Peu de gens savent que le terme arabe nakba*, qui a acquis droit de cité dans les langues occidentales depuis quelques années, est un des équivalents possibles de Shoah en langue arabe, l’autre étant kâritha aujourd’hui utilisé pour traduire shoah en arabe de manière distincte de la traduction de Holocauste, mahraqa. Nakba signifie, en effet « catastrophe douloureuse ». Le terme a été utilisé dés 1948 dans le monde arabe pour décrire la fondation de l’Etat d’Israël et ses conséquences : la première guerre israelo-arabe, la défaite des armées arabes, l’exode massif des Palestiniens des territoires tombés sous le contrôle du nouvel Etat et le refus par ce même Etat d’accorder la permission de retrouver leurs habitations et leurs terres après la fin des hostilités.

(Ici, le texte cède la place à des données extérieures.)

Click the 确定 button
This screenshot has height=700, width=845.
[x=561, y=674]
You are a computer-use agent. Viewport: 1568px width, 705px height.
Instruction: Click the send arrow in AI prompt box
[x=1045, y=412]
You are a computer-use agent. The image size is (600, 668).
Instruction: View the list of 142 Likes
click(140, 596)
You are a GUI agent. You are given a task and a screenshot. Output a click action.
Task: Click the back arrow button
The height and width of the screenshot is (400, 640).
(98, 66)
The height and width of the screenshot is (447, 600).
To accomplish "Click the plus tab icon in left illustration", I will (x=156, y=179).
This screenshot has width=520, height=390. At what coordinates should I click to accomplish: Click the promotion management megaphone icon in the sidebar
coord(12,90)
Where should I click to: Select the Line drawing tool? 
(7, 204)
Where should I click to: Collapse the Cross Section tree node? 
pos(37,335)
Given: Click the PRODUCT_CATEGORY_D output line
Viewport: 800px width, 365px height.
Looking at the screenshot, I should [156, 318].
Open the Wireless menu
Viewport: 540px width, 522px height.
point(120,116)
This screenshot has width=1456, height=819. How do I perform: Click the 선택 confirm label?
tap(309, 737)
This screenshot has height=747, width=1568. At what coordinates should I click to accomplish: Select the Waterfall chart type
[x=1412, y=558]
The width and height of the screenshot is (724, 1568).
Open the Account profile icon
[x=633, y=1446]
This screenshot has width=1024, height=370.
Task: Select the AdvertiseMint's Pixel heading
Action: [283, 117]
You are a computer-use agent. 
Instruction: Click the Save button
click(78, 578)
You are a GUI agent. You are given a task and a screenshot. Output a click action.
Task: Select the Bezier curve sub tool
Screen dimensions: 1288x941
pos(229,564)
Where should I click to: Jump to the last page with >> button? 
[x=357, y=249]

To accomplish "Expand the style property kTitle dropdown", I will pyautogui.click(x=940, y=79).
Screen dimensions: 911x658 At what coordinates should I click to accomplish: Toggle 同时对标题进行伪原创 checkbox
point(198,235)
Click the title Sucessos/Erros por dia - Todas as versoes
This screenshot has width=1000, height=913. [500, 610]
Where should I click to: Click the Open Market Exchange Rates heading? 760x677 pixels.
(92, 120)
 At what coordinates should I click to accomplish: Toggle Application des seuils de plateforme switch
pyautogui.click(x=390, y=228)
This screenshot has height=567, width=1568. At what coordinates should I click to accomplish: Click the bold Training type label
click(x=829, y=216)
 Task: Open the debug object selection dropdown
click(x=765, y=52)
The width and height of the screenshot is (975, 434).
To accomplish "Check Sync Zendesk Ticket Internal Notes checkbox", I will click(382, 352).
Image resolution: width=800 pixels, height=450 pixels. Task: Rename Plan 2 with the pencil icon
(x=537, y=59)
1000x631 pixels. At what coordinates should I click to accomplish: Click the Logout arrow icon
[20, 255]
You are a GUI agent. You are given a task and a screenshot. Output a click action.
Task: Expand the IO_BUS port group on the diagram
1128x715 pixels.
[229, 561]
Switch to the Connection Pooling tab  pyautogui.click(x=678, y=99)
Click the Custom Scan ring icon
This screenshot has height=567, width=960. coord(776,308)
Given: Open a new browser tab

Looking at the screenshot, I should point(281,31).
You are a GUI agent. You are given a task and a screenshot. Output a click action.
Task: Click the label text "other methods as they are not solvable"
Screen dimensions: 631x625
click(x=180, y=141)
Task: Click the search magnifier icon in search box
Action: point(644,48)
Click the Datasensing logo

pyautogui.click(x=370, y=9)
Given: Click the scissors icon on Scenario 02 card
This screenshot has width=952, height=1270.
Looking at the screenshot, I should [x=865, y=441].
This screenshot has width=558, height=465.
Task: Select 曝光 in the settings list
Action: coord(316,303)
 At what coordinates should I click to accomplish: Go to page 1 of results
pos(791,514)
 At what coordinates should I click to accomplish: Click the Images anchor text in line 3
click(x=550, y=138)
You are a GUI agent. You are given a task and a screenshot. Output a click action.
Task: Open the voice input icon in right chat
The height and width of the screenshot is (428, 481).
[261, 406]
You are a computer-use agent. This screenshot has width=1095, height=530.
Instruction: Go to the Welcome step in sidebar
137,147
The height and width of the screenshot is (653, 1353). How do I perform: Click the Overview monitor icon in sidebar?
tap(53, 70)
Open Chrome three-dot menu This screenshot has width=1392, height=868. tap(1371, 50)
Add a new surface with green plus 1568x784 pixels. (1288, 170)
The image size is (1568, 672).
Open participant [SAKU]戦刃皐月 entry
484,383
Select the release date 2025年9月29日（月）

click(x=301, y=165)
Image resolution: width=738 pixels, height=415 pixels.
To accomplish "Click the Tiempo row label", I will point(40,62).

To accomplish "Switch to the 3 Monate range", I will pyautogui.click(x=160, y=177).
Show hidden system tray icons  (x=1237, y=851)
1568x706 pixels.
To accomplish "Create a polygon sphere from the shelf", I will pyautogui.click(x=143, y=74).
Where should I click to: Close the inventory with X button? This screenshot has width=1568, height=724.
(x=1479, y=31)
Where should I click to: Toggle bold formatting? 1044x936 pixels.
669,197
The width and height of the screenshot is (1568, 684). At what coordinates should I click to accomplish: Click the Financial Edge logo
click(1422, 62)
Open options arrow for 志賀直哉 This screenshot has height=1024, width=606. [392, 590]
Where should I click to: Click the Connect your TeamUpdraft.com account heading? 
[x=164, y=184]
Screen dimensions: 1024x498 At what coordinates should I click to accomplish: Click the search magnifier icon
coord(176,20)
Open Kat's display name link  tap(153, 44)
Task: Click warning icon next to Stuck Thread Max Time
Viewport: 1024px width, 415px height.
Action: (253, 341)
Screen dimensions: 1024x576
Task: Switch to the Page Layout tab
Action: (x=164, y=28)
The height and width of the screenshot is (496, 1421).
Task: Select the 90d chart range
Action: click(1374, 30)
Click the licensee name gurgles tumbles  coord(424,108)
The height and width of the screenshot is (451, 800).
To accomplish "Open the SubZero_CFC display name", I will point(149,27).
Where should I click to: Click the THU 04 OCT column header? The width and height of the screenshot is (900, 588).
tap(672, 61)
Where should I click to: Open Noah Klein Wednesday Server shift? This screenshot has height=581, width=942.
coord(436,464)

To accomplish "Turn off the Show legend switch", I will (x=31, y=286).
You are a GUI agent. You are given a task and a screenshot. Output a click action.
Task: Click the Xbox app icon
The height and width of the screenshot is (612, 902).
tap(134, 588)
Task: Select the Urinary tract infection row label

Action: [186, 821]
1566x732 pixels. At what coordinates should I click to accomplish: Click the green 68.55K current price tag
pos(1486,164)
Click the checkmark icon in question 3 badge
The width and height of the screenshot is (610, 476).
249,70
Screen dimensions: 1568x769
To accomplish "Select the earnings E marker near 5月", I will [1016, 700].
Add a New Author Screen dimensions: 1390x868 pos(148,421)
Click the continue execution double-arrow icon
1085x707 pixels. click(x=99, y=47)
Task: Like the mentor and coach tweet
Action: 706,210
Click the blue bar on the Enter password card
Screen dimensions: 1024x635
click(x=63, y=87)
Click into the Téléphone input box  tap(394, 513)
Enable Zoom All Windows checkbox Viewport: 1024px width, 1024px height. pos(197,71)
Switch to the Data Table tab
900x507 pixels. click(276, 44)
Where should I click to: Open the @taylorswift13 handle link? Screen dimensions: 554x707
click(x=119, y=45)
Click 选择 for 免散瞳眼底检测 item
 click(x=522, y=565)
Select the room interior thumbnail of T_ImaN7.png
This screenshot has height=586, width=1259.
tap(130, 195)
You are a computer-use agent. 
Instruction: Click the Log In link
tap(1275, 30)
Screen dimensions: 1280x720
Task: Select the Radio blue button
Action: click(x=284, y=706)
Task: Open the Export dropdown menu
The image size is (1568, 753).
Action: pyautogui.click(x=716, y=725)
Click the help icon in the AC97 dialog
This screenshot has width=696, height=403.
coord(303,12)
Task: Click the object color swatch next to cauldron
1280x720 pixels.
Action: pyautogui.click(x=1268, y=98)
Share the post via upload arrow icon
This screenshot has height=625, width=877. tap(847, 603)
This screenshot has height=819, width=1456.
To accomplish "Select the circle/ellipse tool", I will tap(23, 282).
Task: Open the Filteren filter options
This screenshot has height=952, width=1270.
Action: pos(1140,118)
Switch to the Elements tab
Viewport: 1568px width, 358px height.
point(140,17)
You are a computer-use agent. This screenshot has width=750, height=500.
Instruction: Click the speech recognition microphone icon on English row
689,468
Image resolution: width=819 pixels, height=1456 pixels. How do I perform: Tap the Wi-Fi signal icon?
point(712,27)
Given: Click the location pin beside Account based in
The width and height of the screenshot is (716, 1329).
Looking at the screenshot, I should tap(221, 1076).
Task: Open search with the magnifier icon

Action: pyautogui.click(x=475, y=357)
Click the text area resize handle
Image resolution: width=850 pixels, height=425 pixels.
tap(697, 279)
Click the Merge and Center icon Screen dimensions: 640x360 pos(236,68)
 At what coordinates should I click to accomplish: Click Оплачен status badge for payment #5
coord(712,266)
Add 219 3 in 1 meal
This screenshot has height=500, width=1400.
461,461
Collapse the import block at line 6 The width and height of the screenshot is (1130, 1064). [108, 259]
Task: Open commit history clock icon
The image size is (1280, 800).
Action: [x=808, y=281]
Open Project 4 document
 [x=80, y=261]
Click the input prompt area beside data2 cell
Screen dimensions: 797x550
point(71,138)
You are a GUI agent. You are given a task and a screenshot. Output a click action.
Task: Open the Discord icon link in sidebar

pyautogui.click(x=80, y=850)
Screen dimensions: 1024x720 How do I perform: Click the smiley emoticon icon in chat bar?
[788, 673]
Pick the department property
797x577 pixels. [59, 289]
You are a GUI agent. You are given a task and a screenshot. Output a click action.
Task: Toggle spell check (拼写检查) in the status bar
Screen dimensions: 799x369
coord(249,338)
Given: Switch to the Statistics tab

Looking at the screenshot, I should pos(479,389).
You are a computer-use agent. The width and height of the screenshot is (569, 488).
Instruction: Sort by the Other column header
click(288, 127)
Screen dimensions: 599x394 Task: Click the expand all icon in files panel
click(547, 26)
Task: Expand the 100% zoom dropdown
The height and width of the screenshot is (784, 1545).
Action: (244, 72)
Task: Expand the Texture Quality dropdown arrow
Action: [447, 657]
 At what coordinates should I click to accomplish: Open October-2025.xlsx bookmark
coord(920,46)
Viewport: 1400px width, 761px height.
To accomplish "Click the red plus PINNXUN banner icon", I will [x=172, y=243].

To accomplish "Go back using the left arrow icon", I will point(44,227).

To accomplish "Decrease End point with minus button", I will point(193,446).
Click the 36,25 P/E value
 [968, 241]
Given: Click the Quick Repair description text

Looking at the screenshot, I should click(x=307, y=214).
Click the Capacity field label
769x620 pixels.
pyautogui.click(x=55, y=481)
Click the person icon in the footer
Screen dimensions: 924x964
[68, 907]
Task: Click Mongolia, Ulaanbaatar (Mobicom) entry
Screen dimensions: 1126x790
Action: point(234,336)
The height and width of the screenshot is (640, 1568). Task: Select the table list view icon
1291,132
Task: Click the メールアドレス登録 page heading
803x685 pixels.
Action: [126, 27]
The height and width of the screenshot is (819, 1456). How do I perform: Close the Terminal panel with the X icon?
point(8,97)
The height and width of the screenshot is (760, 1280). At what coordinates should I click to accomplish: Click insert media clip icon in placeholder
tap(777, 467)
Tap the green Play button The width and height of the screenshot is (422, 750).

Une des illustrations les plus éloquentes du caractère tragique du conflit du Moyen-Orient est qu’un Etat créé afin de donner refuge aux juifs persécutés, et dont la plus forte raison d’être invoquée au moment de sa fondation fut l’accueil des rescapés de la Shoah, ce même Etat résolut le problème des survivants juifs d’Europe, réduits au sort de réfugiés ou de « personnes déplacées », en créant le problème des réfugiés Palestiniens. La « loi du retour », en vertu de laquelle toute personne reconnue comme juive a le droit de s’installer en Israël et d’en acquérir la citoyenneté, devint la pierre angulaire de la légitimité du nouvel Etat, qui dénia en même temps aux réfugiés palestiniens le « droit au retour » qu’ils n’ont cessé de réclamer depuis lors.

La symétrie des expressions et appellations - Shoah/Naqba, « personnes déplacées » / « réfugiés », «loi du retour »/ « droit au retour »…et l’on pourrait allonger la liste – est troublante, même si il n’y a pas identité symétrique des situations. Elle est une illustration frappante de la complexité du dossier et une explication des passions qu’il suscite – au point où d’aucuns ont même accusé les Palestiniens d’imiter Israël. Une accusation qui n’est pas sans rappeler ce que le poète palestinien Mahmoud Darwish rétorquait à la poétesse israélienne Helit Yeshurun qui l’interviewait en 1996 : « Vous (les Israéliens) êtes jaloux de quiconque est reconnu par le monde comme une victime. C’est un monopole israélien »… ». (Gilbert Achcar )

* Savez-vous qu’il n’existe pas de pages wikipédia francophones consacrées à la Nakba!